Modernizing financial regulatory reporting is no easy task. Regulators and regulated entities continue to rely on outdated technology and reporting systems. Open data standards are the key: by replacing document-based reports with standardized data, regulators can spur modernization.

Data companies behind the Data Coalition have the solutions to make financial regulation more efficient and transparent for both regulatory agencies and the industry. Standardized data can be instantly analyzed, updated, and automated.

On September 12, 2018, we brought together current and former Treasury and SEC officials, global reformers, and industry experts to explore the ongoing shift in financial regulatory reporting from documents to data — and its profound benefits for both regulators and regulated.

“Modernizing Financial Regulatory Reporting: New Opportunities for Data and RegTech” was an opportunity for attendees to better understand how data standards will enable new RegTech and blockchain applications for the financial industry at our first-ever New York City event. The event informed and encouraged key stakeholders to move forward with financial regulatory reporting reforms.

The half-day gathering at Thomson Reuters headquarters in Times Square highlighted the modernization initiatives already underway and looked to the future. Here is a glimpse of what attendees learned throughout the event:

Open data standards are becoming the norm – Thomson Reuters is leading the charge, Washington is making moves

PermID Linked Data Graph. Source: https://permid.org/

Thomson Reuters has moved away from the traditional model of charging for a standard, signaling the growth of the open data ecosystem. Rather than selling the standard itself, financial services leaders view the data and analysis on financial entities and instruments as a value-add service for clients. Thomson Reuters developed the Open PermID, which exemplifies open data developments in financial services, and is in line with the open-data movement happening in Washington.

The PermID has created an efficient, transparent, and systematic market. As Thomson Reuters  states:

The ID code is a machine-readable identifier that provides a unique reference for data item. Unlike most identifiers, PermID provides comprehensive identification across a wide variety of entity types including organizations, instruments, funds, issuers, and people. PermID never changes and is unambiguous, making it ideal as a reference identifier. Thomson Reuters has been using PermID in the center of our own information model and knowledge graph for over seven years.

Open data standards like PermID, used for financial instruments, and the Legal Entity Identifier (LEI), can provide meaningful changes in the way financial data is collected and synthesized. Both the PermID and LEI are examples of how scalable open standards can improve internal efficiency and external transparency for financial regulatory reporting. While the private sector develops viable use cases, policymakers in Washington are taking action to drive modernization in financial regulatory reporting.

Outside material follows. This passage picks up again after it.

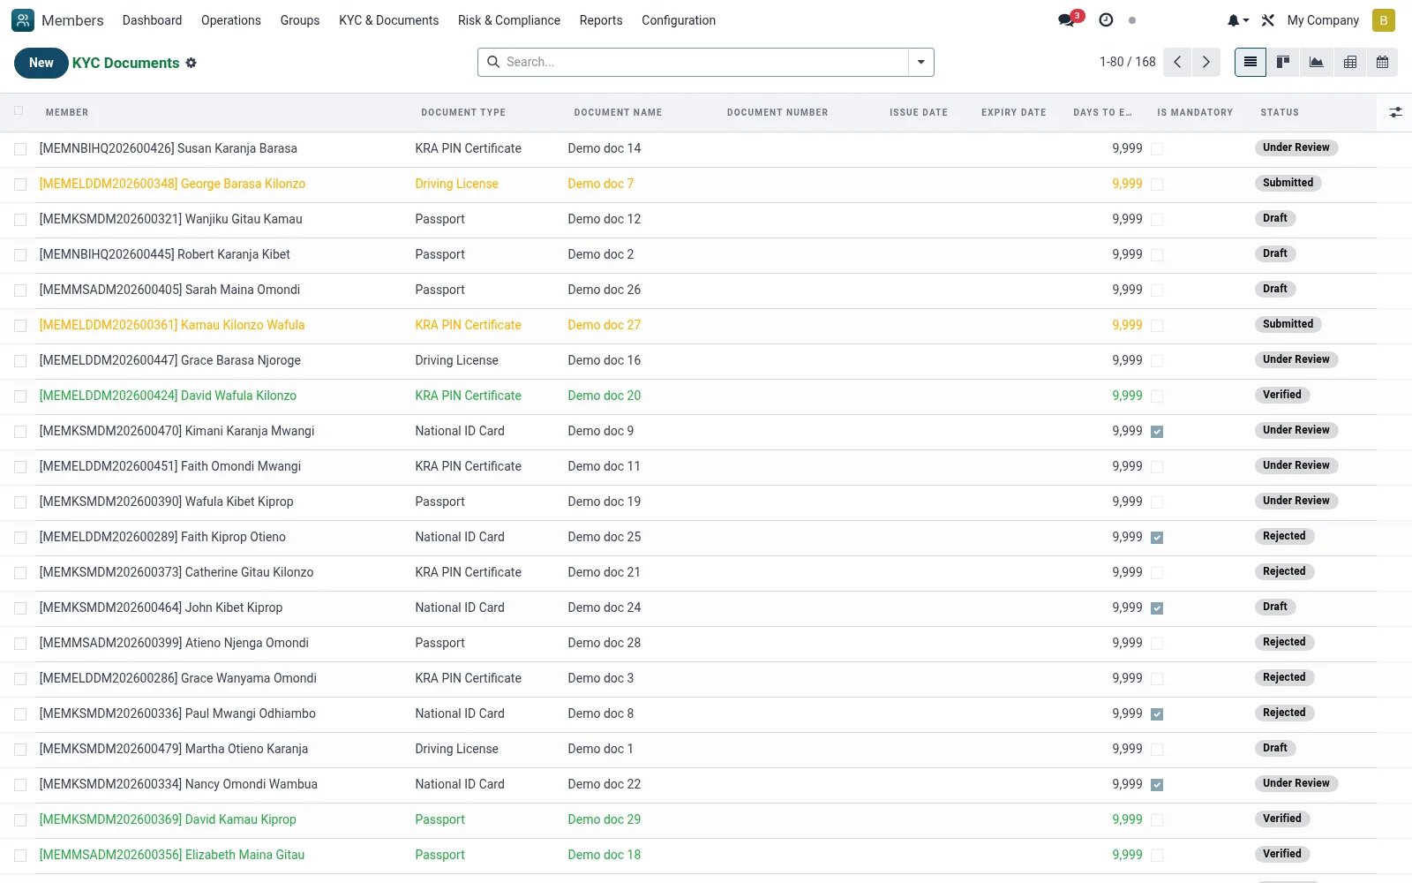Screen dimensions: 1412x883
Task: Switch to graph view
Action: 1316,62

State of Financial Regulatory Reporting

In Washington, three key policy milestones have occurred over the past 18 months, which demonstrates that agency officials, the Administration, and Congress are driving modernization.

July 16, 2018: House Financial Services Committee ultimately did not include an anti-SEC data measure in their House passed JOBS & Investor Confidence Act  — a package of thirty-two bipartisan job creation bills. The Small Company Disclosure Simplification Act (H.R. 5054) was ultimately not included in the compromised JOBS Act 3.0 package remains a controversial measure lacking broad support in the Committee.

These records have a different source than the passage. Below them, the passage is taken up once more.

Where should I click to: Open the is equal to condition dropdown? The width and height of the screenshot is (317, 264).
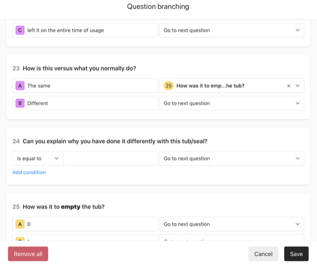tap(37, 159)
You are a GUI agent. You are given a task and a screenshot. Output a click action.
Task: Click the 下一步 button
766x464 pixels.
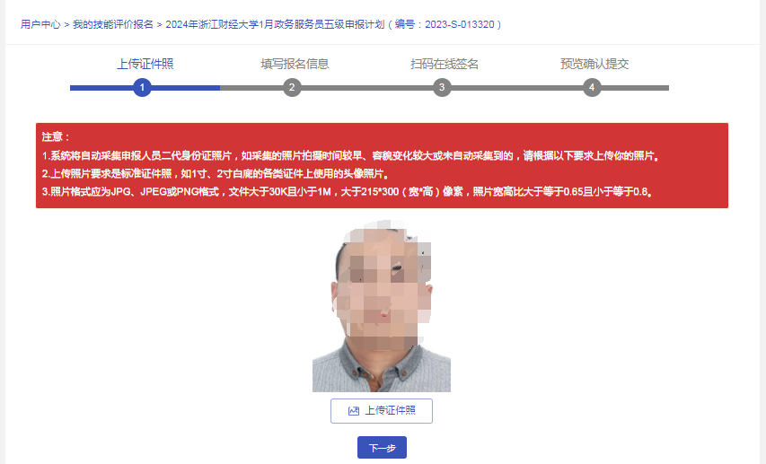click(382, 447)
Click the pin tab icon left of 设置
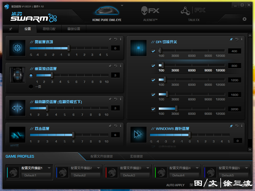This screenshot has width=255, height=191. click(x=10, y=29)
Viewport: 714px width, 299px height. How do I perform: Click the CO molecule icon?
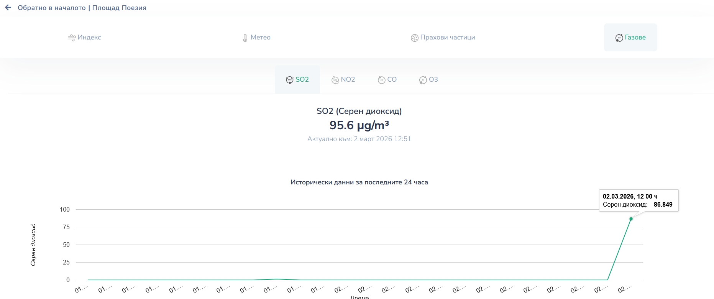[x=381, y=80]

June 29, 2018: The SEC voted to adopt Inline XBRL for corporate financial data disclosure (see the final rule). The move to Inline XBRL will end duplicative documents-plus-data financial reporting and transition to data-centric reporting. This initiative is a part of a broader modernization of the SEC’s entire disclosure system. The Data Coalition and its member companies (see comments from Workiva, Deloitte, Morningstar, and Grant Thornton) have long been supporting the adoption of Inline XBRL a the SEC. The Coalition’s comment letter further explains our support of the SEC’s decision to adopt the use of iXBRL (see our comment letter).

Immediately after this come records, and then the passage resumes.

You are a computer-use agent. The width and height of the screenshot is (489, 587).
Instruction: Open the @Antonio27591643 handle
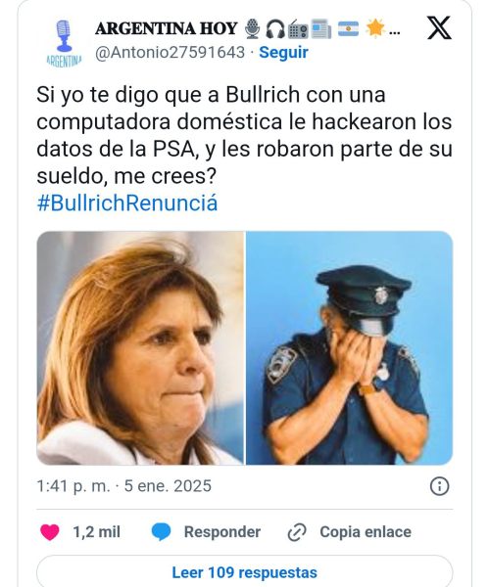click(x=170, y=53)
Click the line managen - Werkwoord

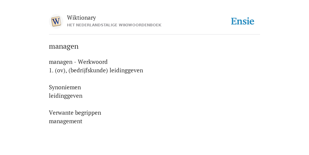(78, 62)
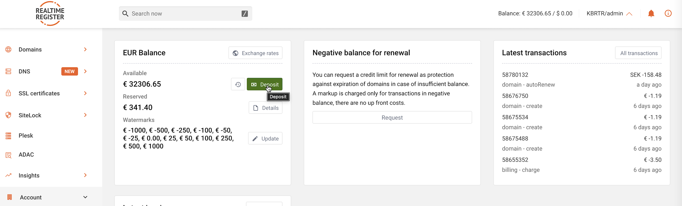
Task: Open the KBRTR/admin user dropdown
Action: (x=609, y=14)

June 13, 2017: Treasury Secretary Steven Mnuchin testified before the House Appropriations Committee in defense of the Treasury Department’s Fiscal Year (FY) 2018 Budget request. Mnuchin’s testimony showed an opening to standardize data fields and formats across the nation’s overlapping financial regulatory regimes – just as the Data Coalition has already been recommending to Congress.

Regulators need standards for accuracy, analysis, and fraud reduction

Financial regulators rely heavily, in some cases solely, on corporate filings and data analytics to detect fraud schemes – including the practice colloquially known as ‘Pumping and Dumping’. This scheme attempts to inflate the price of a stock through recommendations based on false, misleading, or greatly exaggerated, statements. Corporate financial filings are essential to accurately identifying and extracting fraudulent activities, ultimately protecting investors.

If financial regulators adopted data standards across all reporting systems, it would make identifying fraud far easier. That is why our Coalition is working to persuade Congress to pass the Financial Transparency Act (H.R. 1530) (summary here). The FTA would require the eight major financial regulators to adopt common data standards for the information they collect from the private sector. The bill has gained thirty-two bipartisan cosponsors. When passed, it will be the nation’s first RegTech law.

Most notable “pump and dump” scheme include: ZZZZ Best Inc., Centennial Technologies and Satyam Computer Services.

Why the financial industry should embrace open data standards

During the final panel of the day, attendees heard financial industry experts describe why their colleagues should get behind open standards, and why the financial industry should welcome regulatory action.

Currently, financial entities rely on mostly manual reporting processes as they send information to government regulators. Under this outdated system, companies typically have one group who is responsible for preparing and another who is responsible for issuing the reporting. For larger companies, error is nearly inevitable in such a structure that is heavily reliant on layers of human oversight.

Data standardization means lower compliance costs for the financial industry, more efficient enforcement for regulators, and better transparency for investors – but only if regulators work together to modernize.